There are two things about Unwind of which I am certain: it is extremely well written, and its premise has some holes. The holes don’t prevent it from being provocative and fascinating, though the brilliant writing does give an impression of better-developed characters than actually exist.
But I should explain.
In the near future, the United States undergoes an all-out civil war between the pro-lifers on the one hand, the pro-choicers on the other, and the remains of the army trying to restoring order on the third hand. (Don’t like having three hands? Keep reading.) The eventual settlement: life is sacred, but a pregnancy could be retroactively terminated once the result reached the age of reason – thirteen, though once they become an adult at eighteen, they cannot be unwound. The unwanted is the taken apart – Unwound – and at least 99.44% (you have to take into account things like the appendix) of the body being used for transplants – kept alive in a divided state, or so the reasoning goes.

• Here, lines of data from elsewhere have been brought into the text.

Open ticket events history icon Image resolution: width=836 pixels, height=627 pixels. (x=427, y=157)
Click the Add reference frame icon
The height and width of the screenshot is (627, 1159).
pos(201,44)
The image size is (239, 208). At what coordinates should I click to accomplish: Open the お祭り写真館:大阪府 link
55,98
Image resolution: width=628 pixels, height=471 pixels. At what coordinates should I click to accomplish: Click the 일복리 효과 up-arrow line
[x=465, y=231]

Our protagonists are three Unwinds – Connor has gotten into a few too many fights, Risa is a ward of the state whom the state has decided is no longer useful, and Lev is a tithe: the tenth child of a religious family, conceived and raised for the purpose of being Unwound. The three take us on a whirlwind tour of tithing parties, kicking-AWOL, the underground Unwind railroad, and, finally, a Harvesting Camp. (Yes, he goes there. For four pages, he breaks from the dark, twisted dystopian writing for in favor of out-and-out horror. In his defense, the book he was writing didn’t give him much choice. And for all its flaws, I do think it was a book worth writing.)

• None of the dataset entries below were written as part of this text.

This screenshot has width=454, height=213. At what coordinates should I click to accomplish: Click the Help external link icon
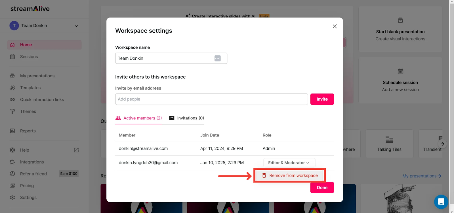pos(76,150)
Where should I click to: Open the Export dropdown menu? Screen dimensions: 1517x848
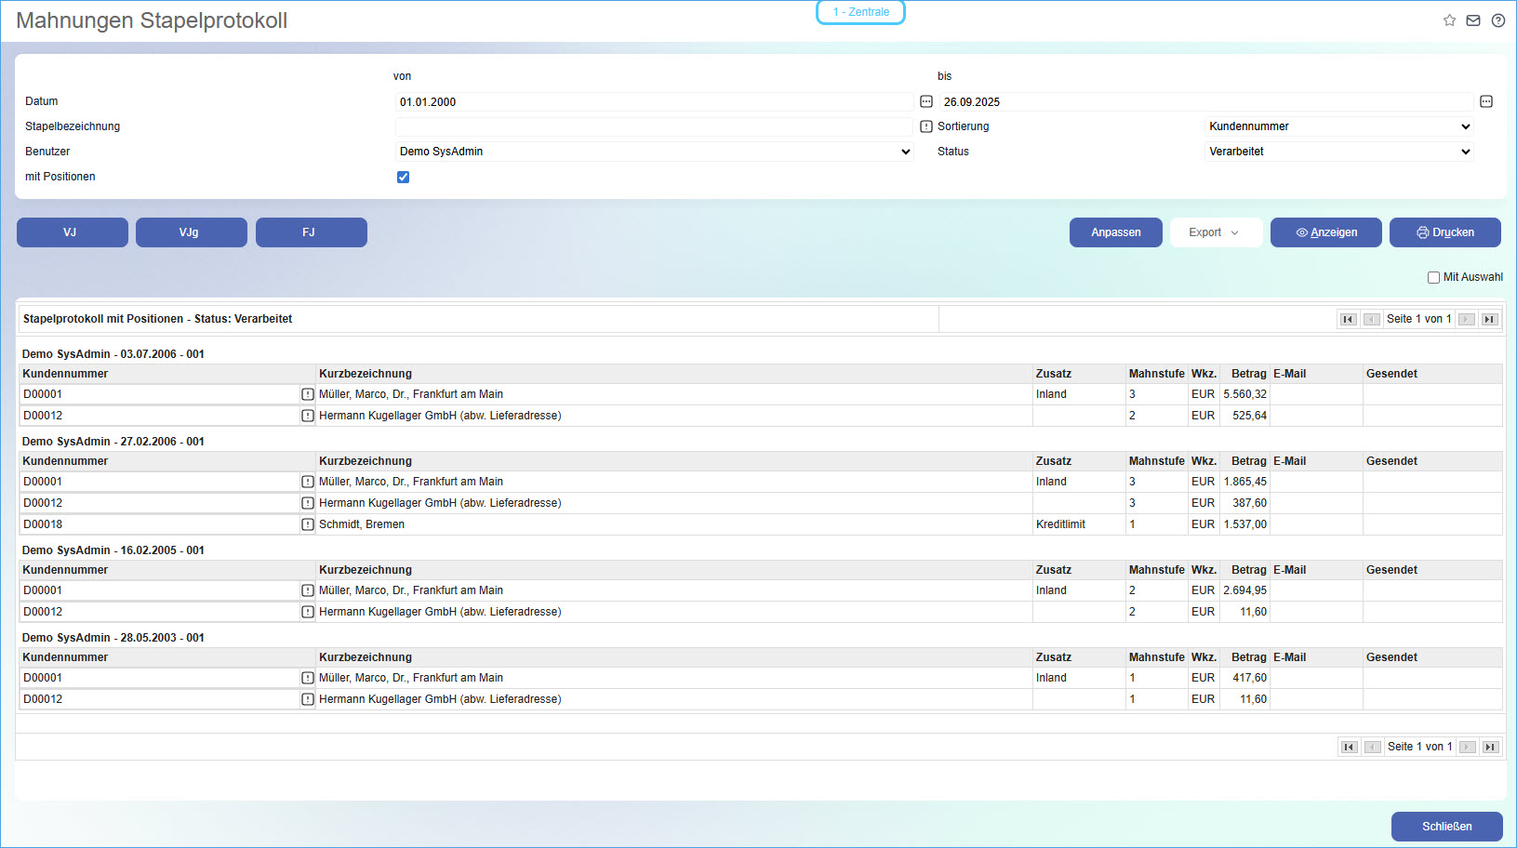[x=1215, y=232]
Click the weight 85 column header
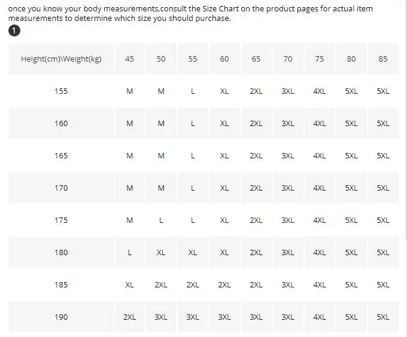Image resolution: width=407 pixels, height=337 pixels. coord(382,59)
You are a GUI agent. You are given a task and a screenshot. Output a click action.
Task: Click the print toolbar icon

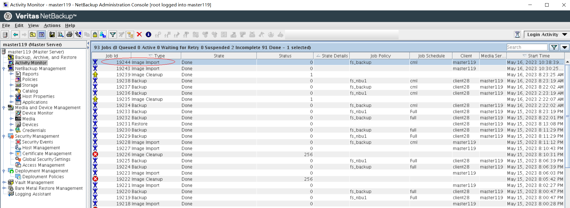click(x=69, y=35)
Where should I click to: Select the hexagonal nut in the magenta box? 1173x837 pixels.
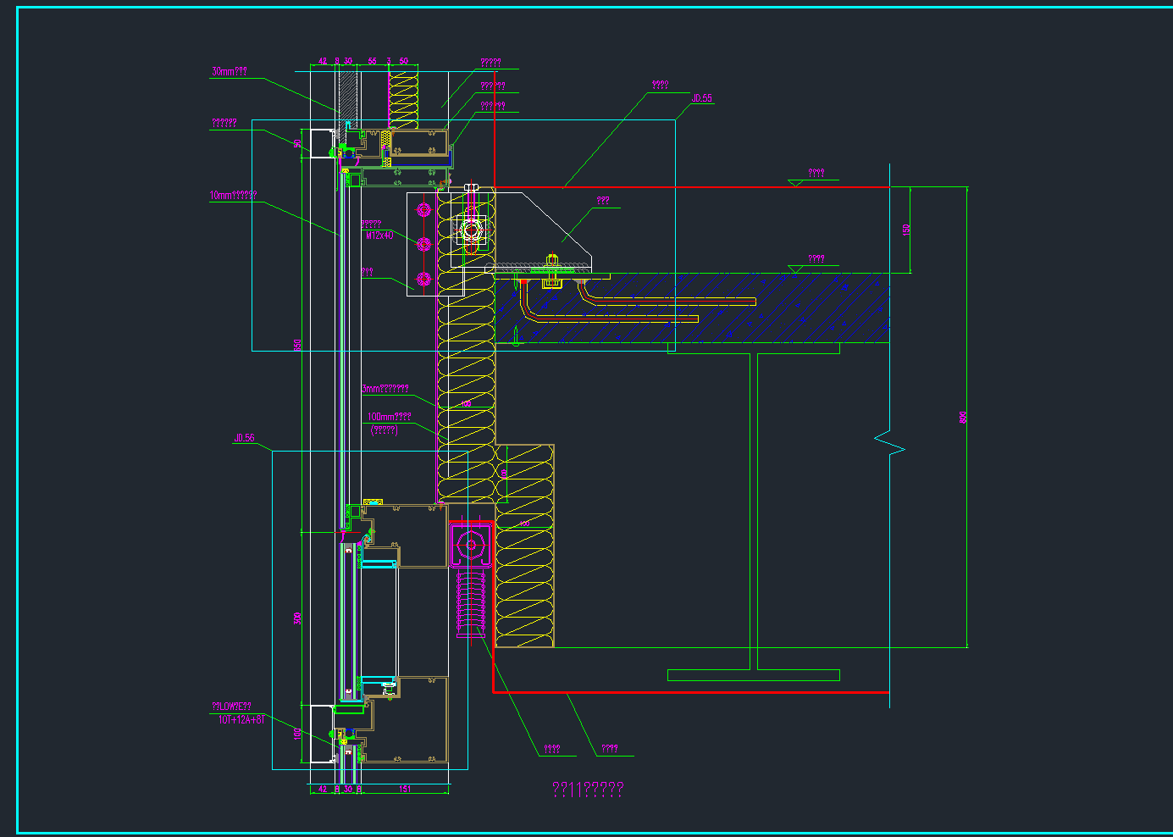pyautogui.click(x=471, y=546)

The writing is tight and fast, keeping you enthralled, but it’s a better book while you’re reading it than after you’re finished. As I thought back on it, I started to notice that the characters weren’t really fleshed out or developed; the main three had just enough personality to keep them from caricature, and (almost) everyone else had such a brief appearance that I didn’t notice till afterwards that they had all been catalysts or plot points, rather than people. Likewise, while I was willing to suspend disbelief for the premise as a whole – and he does a better job of making that possible than I expected – afterward, I started wondering about practicalities, like, is there really equal demand for every part of the body (minus the appendix)? There seem to be more male Unwinds than female; really? is that throwing off the genderbalance of the adult population? What are the depression rates like in this world, both for teenagers and for parents who signed unwinding orders?
Unwind has moments of striking profundity – and I do mean that as a compliment this time – and moments of surprising gentleness. It asks rarely-asked questions about life, the soul, and morality. Unfortunately, impressions of the horror linger longer than they do, and the questions which replace that are of a far more mundane variety.